Fly.io's posture on top of Intel Cloud Hypervisor micro-VMs:

• Dedicated host pool. GPU workers do not run non-GPU tenants. "Fly Machines [not assigned a GPU] weren't mixed" on the GPU workers. Reduces the blast radius to "GPU tenants on this host" rather than "all tenants on this host". See patterns/dedicated-host-pool-for-hostile-peripheral.
• PCI-BDF-bounded placement. The only reason a Fly Machine lands on a GPU worker is that it needs a PCI BDF for a GPU — and there's a bounded number per host, so the machine gets scheduled only when it demands the resource.
• Independent security assessments. Fly funded two external audits (Atredis, Tetrel) — both expensive, both time-consuming. See patterns/independent-security-assessment-for-hardware-peripheral.
• Micro-VM isolation boundary. Each GPU tenant gets its own Cloud Hypervisor VM; no container-level tenancy on GPU hosts.

Trade-offs

• Utilisation cost is direct. "Those GPU servers were drastically less utilised and thus less cost-effective than our ordinary servers." Dedicated hardware and PCI-BDF bounding together give you worse packing.
• Audit cost is direct.
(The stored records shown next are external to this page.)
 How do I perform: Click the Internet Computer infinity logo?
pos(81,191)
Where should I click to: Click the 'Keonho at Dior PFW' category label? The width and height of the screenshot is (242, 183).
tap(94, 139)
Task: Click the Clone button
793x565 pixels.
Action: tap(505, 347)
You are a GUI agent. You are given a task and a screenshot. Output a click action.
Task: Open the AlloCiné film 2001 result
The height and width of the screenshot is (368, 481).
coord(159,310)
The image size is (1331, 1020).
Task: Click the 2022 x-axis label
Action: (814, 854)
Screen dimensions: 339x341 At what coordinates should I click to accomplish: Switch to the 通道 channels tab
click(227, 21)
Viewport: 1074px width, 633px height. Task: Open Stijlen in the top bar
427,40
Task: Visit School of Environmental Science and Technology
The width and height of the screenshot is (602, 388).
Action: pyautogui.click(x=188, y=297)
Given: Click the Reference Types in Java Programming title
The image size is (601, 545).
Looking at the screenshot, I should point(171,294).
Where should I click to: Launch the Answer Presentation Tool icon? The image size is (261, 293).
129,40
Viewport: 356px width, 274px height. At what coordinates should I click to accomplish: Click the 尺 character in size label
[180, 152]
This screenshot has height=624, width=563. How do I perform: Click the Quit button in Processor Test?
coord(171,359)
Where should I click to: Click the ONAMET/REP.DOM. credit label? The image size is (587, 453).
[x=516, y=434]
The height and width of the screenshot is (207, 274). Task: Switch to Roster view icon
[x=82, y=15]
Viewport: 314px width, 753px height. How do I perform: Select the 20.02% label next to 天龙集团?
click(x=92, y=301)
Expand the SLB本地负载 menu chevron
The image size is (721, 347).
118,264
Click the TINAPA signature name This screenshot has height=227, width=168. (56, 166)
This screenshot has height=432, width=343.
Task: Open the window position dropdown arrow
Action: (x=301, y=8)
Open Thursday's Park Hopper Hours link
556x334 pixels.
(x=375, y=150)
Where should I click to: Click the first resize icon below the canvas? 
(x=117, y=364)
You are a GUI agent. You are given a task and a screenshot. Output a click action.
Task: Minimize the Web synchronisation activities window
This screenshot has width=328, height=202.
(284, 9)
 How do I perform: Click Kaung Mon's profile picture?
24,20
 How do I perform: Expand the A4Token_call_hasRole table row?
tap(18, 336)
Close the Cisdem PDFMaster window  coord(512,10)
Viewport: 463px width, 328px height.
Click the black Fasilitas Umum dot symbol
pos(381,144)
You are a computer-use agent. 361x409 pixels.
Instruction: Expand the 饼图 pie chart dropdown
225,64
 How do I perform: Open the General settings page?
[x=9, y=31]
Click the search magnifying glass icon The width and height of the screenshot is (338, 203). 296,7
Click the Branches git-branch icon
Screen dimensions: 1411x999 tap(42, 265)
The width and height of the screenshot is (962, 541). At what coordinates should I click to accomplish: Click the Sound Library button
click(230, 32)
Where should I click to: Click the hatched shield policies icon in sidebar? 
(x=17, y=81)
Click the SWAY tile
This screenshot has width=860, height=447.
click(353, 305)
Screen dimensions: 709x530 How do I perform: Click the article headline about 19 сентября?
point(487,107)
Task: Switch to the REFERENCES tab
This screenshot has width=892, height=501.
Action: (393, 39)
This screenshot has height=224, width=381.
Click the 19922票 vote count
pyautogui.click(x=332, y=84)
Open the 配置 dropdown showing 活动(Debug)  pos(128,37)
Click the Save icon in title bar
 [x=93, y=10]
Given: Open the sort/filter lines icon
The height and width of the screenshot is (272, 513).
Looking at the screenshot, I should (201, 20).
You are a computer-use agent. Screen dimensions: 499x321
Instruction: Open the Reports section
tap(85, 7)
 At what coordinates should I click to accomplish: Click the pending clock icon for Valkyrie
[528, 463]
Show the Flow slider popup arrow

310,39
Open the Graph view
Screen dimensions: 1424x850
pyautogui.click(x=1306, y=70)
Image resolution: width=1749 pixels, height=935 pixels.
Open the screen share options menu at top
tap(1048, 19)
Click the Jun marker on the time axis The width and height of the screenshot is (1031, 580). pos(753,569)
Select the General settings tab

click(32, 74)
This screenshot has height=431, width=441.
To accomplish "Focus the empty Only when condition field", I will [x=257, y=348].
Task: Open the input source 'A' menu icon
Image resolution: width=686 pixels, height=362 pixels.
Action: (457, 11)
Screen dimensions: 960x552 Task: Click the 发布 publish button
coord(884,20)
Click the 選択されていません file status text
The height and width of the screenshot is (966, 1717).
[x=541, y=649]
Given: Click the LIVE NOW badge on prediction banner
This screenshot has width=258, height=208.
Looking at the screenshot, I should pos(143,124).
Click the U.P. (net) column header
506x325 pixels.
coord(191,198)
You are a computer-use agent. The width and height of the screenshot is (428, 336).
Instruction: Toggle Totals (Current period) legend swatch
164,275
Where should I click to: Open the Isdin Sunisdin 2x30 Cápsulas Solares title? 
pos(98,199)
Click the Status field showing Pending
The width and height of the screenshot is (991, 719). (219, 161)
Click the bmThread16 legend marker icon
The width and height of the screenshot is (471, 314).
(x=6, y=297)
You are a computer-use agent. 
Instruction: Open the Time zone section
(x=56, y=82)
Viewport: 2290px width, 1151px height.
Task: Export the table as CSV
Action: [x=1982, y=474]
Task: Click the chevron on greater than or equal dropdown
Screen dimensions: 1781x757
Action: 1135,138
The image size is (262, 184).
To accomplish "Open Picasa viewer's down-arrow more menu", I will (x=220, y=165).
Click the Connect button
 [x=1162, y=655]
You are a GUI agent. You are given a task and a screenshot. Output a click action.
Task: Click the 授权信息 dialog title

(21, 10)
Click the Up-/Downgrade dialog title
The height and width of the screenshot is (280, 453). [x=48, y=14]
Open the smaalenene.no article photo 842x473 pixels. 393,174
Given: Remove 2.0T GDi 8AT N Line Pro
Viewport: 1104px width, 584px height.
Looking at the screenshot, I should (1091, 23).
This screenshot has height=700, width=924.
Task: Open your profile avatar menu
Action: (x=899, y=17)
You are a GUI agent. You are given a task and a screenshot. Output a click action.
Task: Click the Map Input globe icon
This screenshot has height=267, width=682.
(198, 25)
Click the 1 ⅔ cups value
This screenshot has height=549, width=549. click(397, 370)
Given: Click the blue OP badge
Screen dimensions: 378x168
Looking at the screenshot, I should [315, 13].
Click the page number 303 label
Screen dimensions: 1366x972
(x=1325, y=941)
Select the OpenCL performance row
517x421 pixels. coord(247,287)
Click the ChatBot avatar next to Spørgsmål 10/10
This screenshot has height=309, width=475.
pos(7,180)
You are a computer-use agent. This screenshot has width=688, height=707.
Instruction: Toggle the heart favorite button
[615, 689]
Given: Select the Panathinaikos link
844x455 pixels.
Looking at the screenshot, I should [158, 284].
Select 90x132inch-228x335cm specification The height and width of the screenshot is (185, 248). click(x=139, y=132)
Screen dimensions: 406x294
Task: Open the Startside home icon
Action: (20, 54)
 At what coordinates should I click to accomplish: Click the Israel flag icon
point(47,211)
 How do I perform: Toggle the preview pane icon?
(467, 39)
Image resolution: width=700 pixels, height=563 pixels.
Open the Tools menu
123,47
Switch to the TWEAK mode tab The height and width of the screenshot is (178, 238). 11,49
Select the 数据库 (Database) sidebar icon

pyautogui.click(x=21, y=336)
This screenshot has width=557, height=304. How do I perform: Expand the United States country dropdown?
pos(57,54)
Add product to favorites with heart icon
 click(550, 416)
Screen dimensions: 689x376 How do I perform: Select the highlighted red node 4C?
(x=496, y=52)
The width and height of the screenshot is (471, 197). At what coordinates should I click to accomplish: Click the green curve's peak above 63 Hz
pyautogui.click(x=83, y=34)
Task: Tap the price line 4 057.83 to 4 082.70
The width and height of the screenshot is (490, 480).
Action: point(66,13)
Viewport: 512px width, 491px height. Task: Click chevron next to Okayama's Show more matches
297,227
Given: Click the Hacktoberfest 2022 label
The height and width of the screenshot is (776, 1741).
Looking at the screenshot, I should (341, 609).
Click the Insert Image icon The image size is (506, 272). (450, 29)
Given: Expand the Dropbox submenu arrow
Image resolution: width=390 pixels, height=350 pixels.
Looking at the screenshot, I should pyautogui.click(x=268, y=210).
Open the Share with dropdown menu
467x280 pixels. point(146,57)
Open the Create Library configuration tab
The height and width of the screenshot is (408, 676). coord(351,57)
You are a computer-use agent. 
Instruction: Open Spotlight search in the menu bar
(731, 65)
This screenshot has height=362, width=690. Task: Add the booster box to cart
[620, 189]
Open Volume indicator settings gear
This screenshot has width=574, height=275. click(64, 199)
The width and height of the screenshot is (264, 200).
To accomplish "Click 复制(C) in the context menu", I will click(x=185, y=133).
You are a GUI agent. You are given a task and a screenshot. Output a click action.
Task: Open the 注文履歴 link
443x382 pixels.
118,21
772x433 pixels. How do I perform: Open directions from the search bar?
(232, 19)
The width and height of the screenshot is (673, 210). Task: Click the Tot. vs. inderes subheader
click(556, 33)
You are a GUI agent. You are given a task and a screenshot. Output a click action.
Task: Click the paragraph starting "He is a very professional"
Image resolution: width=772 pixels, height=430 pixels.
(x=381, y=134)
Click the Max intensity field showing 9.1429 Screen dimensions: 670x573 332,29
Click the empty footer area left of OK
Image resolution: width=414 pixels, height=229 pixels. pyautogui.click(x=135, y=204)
Two independent audits are five-to-six-figure engagements each. "They were not cheap, and they took time."
• Indirect cost via driver integration. The security-aware path (micro-VM + PCI passthrough) puts the platform off Nvidia's driver happy path. Fly.io spent months (and ultimately failed) to get virtualized-GPU drivers working on Cloud Hypervisor. The happy-path alternative (K8s with shared kernel) weakens the isolation posture — different tenants share a Linux kernel, which a GPU exploit could pivot through.
• Thin-slicing becomes hard. NVIDIA MIG / vGPU — the fractional-GPU surface — wants driver-level cooperation that's absent on a micro-VM hypervisor. The security-first path forecloses the thin-slice market segment.

Implications

• "Just pass through the GPU" is not a small security decision. If the platform is seriously multi-tenant, the decision pulls in dedicated hardware, external audits, months of driver-integration work, and a probably-inaccessible thin-slicing market segment.
• A shared-kernel K8s GPU cluster trades isolation for driver-compatibility. Many cloud GPU offerings work because they accept this trade. Fly.io's posture is that the trade is wrong for a platform whose customers come for micro-VM isolation.
• Serious-AI workloads may not care. Customers running single-tenant training clusters aren't paying for multi-tenant isolation. They buy bare-metal or dedicated hosts anyway.

Caveats

• Nvidia's driver path is not the only hostile surface. The GPU's firmware is a separate attack surface that the platform operator also can't audit. Reset / clean-up of GPU state between tenants is its own problem (not elaborated in the Fly.io post).
• Peripheral-to-peripheral paths matter beyond the one VM. The NVLink / PCIe-P2P direction is what makes a per-host-isolation posture necessary — without it, a per-VM posture would be enough.
• Mitigation is not elimination. Dedicated hardware + audits reduce risk; they don't remove the fundamental DMA- peripheral-running-tenant-code exposure.

Seen in (wiki)

• sources/2025-02-14-flyio-we-were-wrong-about-gpus — Fly.io's canonical "worst case hardware peripheral" framing; enumerates the mitigations and their costs.

Related

• concepts/nvidia-driver-happy-path — the trade-off on the other axis: fast-path driver support vs isolation posture.
• concepts/micro-vm-isolation — the isolation primitive that the hostile-peripheral posture builds on.
• systems/firecracker — without PCI passthrough; safer but can't run GPUs.
• systems/intel-cloud-hypervisor — with PCI passthrough; enables GPU integration at the cost of Nvidia-driver off-path.
• systems/nvidia-mig — the thin-slicing primitive the hostile-peripheral posture forecloses.
• patterns/dedicated-host-pool-for-hostile-peripheral — the hardware-layout pattern.
• patterns/independent-security-assessment-for-hardware-peripheral — the process pattern.
• companies/flyio — canonical wiki source.